Landlord's obligations:
Upon termination of the tenancy, money held by the landlord
as security may be applied as permitted in G.S. 42-51 or, if not
so applied, shall be refunded to the tenant. In either case the
landlord in writing shall itemize any damage and mail or
deliver same to the tenant, together with the balance of the
security deposit, no later than 30 days after termination of the
tenancy and delivery of possession by the tenant. If the tenant's
address is unknown the landlord shall apply the deposit as permitted
in G.S. 42-51 after a period of 30 days and the landlord shall hold
the balance of the deposit for collection by the tenant for at least
six months.

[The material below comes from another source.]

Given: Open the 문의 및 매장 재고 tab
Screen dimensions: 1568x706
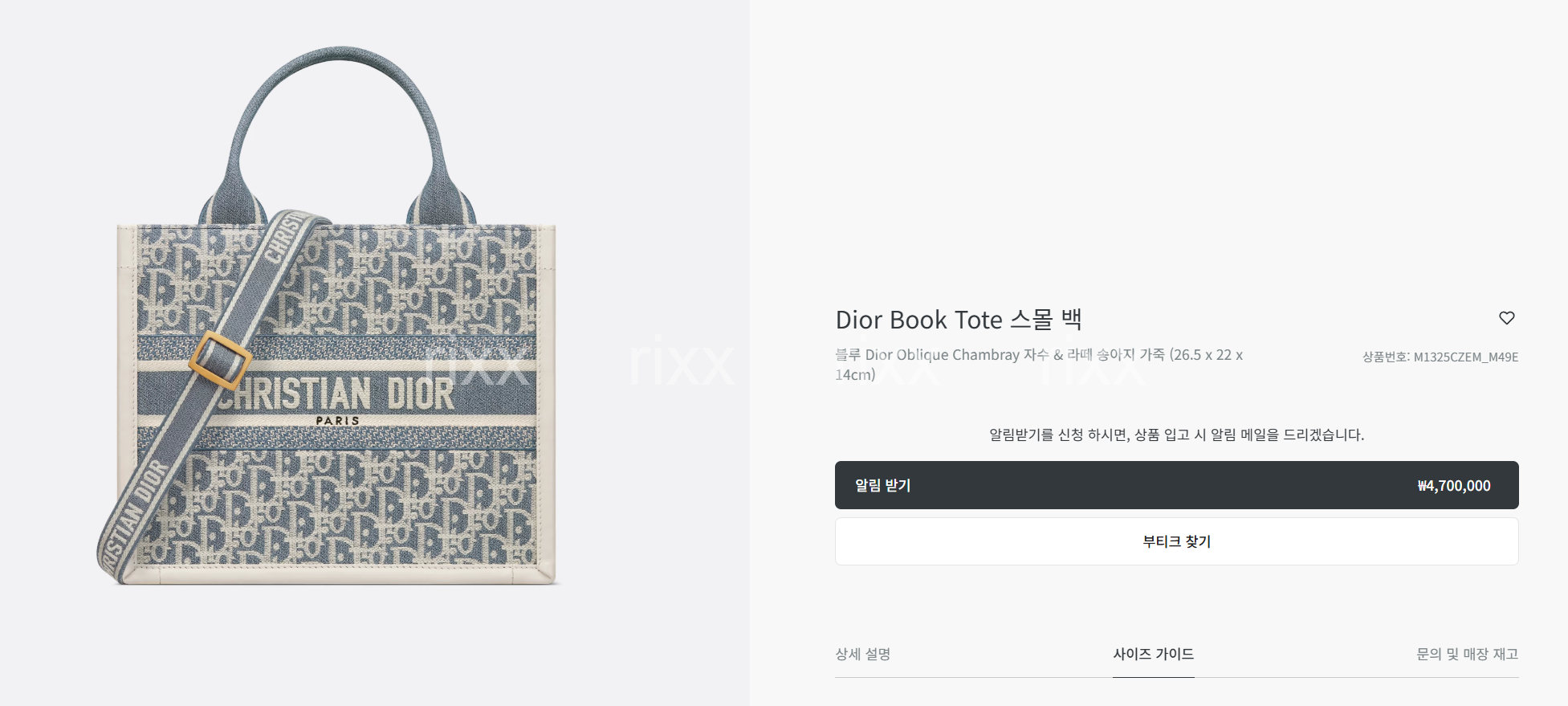Looking at the screenshot, I should click(x=1467, y=654).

The landlord may not withhold as damages part of the
security deposit for conditions that are due to normal wear and tear
nor may the landlord retain an amount from the security deposit
which exceeds his actual damages. §42-52.
Pet deposits:
Notwithstanding the provisions of this section, the landlord
may charge a reasonable, nonrefundable fee for pets kept by the
tenant on the premises. §42-53.
Transfer of dwelling units:
Upon termination of the landlord's interest in the dwelling
unit in question, whether by sale, assignment, death,
appointment of receiver or otherwise, the landlord or his agent
shall, within 30 days, do one of the following acts, either of which
shall relieve him of further liability with respect to such payment
or deposit:
(1) Transfer the portion of such payment or deposit remaining
after any lawful deductions made under this section to the
landlord's successor in interest and thereafter notify the tenant by
mail of such transfer and of the transferee's name and address; or
(2) Return the portion of such payment or deposit remaining
after any lawful deductions made under this section to the tenant.
§42-54.
Remedies:
If the landlord or the landlord's successor in interest fails to
account for and refund the balance of the tenant's security deposit
as required by this Article, the tenant may institute a civil action
to require the accounting of and the recovery of the balance of the
deposit. In addition to other remedies at law and equity, the tenant
may recover damages resulting from noncompliance by the landlord;
and upon a finding by the court that the party against whom
judgment is rendered was in willful noncompliance with this Article,
the court may, in its discretion, allow a reasonable attorney's fee
to the duly licensed attorney representing the prevailing party,
such attorney's fee to be taxed as part of the cost of court. §42-55.
Application of Article:
The provisions of this Article shall apply to all persons,
firms, or corporations engaged in the business of renting or
managing residential dwelling units, excluding single rooms,
on a weekly, monthly or annual basis. §42-56.
ARTICLE 7.
Expedited Eviction of Drug Traffickers and Other Criminals.
Definitions:
As used in this Article:
(1) "Complete eviction" means
the eviction and removal of a tenant and all members of the tenant's
household.
(2) "Criminal activity" means
(i) activity that would constitute a violation of G.S. 90-95 other
than a violation of G.S. 90-95(a)(3), or a conspiracy to violate any
provision of G.S. 90-95 other than G.S. 90-95(a)(3); or (ii) other
criminal activity that threatens the health, safety, or right of
peaceful enjoyment of the entire premises by other residents or
employees of the landlord.
(3) "Entire premises" or
"leased residential premises" means a house, building,
mobile home, or apartment, whether publicly or privately owned,
which is leased for residential purposes. These terms include the
entire building or complex of buildings or mobile home park and all
real property of any nature appurtenant thereto and used in
connection therewith, including all individual rental units,
streets, sidewalks, and common areas. These terms do not include a
hotel, motel, or other guest house or part thereof rented to a
transient guest.
(4) "Felony" means a criminal
offense that constitutes a felony under North Carolina law.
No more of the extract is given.